Ein zufriedener Rückblick, ein optimistischer Blick nach vorn
Als Kaeser 2013 den damaligen Siemens-Chef Peter Löscher ablöste, versprach er, den Konzern "in ein ruhiges Fahrwasser" zu bringen. Das mit dem Fahrwasser mag stimmen - aber ruhig? Bei so viel Veränderung? Man habe "im Laufe der Jahre eine wirklich gute und besonders zuverlässige Erfolgsserie geliefert", sagt er. "Es hätte mehr sein können, vielleicht sogar sollen, aber vielleicht nicht unbedingt müssen." Ein klassischer Kaeser-Satz. Sollen andere über sein Lebenswerk urteilen, für ihn ist es okay.

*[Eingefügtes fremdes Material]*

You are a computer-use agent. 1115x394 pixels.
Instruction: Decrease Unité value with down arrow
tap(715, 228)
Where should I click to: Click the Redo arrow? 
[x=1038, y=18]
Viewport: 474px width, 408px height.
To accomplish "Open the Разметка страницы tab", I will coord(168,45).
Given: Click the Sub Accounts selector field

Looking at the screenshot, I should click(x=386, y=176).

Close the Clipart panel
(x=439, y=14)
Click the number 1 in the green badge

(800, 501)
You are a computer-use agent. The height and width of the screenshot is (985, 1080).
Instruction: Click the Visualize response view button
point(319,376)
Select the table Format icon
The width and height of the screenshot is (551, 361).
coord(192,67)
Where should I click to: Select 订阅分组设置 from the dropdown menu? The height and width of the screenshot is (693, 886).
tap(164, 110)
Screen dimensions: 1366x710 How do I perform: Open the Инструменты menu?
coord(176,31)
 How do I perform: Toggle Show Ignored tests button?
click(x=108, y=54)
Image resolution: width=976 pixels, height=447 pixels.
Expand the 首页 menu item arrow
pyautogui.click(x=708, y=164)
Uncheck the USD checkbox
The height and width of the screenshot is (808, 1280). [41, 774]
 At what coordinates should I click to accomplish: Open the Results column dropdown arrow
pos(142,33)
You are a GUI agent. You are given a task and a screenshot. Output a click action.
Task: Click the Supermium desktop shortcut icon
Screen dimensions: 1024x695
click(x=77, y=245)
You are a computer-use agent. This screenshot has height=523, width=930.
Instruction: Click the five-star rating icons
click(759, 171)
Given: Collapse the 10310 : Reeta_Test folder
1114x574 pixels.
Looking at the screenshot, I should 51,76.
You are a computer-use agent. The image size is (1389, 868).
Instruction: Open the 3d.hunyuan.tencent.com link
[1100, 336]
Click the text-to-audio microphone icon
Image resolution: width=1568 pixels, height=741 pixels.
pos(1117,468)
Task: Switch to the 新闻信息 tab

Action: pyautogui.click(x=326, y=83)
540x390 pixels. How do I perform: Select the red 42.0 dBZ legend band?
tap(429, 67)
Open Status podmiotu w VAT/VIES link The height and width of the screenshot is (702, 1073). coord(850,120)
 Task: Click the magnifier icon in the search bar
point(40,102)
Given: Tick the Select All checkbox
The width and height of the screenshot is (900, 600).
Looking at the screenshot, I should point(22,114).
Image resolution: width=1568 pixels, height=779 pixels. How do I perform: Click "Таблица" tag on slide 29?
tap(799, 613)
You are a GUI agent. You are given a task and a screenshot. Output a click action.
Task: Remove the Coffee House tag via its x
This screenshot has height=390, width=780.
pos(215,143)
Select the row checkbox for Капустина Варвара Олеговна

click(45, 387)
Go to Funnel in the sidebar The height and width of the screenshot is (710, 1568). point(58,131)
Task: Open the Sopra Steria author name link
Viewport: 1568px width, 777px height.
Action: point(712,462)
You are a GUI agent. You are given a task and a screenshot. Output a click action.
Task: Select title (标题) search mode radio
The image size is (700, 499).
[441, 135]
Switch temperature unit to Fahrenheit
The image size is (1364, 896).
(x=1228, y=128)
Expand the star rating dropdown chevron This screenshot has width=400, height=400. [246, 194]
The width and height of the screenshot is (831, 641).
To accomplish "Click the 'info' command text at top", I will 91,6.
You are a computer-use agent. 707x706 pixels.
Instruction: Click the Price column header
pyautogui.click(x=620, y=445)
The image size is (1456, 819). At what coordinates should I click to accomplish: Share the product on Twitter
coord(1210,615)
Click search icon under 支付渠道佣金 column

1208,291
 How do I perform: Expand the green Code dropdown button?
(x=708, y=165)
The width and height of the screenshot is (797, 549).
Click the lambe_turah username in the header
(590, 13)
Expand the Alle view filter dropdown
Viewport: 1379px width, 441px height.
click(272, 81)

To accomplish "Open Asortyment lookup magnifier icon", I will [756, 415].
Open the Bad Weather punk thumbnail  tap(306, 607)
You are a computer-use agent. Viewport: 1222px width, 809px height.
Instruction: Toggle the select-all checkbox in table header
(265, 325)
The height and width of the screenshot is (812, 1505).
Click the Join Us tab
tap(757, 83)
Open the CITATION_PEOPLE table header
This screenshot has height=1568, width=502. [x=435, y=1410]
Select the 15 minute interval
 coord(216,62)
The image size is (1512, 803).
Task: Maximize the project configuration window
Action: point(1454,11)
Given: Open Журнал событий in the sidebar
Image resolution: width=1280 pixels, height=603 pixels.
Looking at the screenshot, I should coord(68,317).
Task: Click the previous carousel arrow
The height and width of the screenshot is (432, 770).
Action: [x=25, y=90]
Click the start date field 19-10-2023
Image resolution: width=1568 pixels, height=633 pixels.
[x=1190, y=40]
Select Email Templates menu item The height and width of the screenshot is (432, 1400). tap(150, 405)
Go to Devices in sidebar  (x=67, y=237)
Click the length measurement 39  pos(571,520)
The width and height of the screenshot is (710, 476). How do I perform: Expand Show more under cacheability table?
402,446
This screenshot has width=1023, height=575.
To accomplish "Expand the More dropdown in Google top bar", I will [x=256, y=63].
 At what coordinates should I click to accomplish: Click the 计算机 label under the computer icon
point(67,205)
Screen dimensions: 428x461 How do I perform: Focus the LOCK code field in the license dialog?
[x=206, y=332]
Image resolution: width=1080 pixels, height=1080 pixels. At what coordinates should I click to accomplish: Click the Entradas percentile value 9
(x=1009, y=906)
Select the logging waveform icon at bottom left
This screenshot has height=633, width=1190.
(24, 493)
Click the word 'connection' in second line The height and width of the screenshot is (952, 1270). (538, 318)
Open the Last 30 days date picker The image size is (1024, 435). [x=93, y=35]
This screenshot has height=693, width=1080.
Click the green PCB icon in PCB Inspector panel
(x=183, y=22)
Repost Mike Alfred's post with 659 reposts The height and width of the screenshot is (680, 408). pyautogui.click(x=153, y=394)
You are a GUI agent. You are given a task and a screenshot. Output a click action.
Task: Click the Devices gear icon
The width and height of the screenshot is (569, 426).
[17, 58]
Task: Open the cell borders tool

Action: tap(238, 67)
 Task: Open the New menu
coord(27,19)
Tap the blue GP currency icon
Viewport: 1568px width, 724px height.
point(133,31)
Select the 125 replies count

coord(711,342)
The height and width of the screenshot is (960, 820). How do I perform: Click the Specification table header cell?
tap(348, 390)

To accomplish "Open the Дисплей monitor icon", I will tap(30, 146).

Ein zufriedener Rückblick, ein optimistischer Blick nach vorn: "Die Pandemie wird auch ein Ende haben, die Chancen werden wieder kommen", glaubt er. Nicht nur Corona besiegt, sondern auch US-Präsident Donald Trump. Kaeser gratuliert Joe Biden noch nicht explizit, erst mal solle man abwarten, "bis sich der Nebel gelichtet hat". Aber: Der neu gewählte US-Präsident stehe für Nachhaltigkeit, damit ergäben sich "große Chancen für unser Unternehmen". Für den Siemens-Konzern, der weltweit seine Geschäfte macht, ist es wichtig, dass die Beziehungen zu den USA stimmen. Allerdings: "Wer glaubt, dass sich die Beziehungen zu China entspannen, der wird enttäuscht werden."
Am Ende wird Kaeser gefragt, wie das dann eigentlich Anfang Februar werden soll. Am Tag der Hauptversammlung wird der 63-Jährige, der seit 40 Jahren bei Siemens arbeitet, das Amt endgültig an seinen Nachfolger Roland Busch übergeben. Eigentlich wäre das der perfekte Tag für die große Abschiedssause und stehende Ovationen in der Olympiahalle - jetzt aber muss auch diese Großveranstaltung wegen Corona virtuell stattfinden. Kaeser, der Philosoph des Alltags, denkt kurz nach. Dann sagt er, dass ihm wichtig sei, "was bleibt, und nicht, was vergänglich ist". Und Standing Ovations seien eben doch irgendwie vergänglich. Denn "wenn die Leute aufstehen, setzen sie sich ja auch wieder".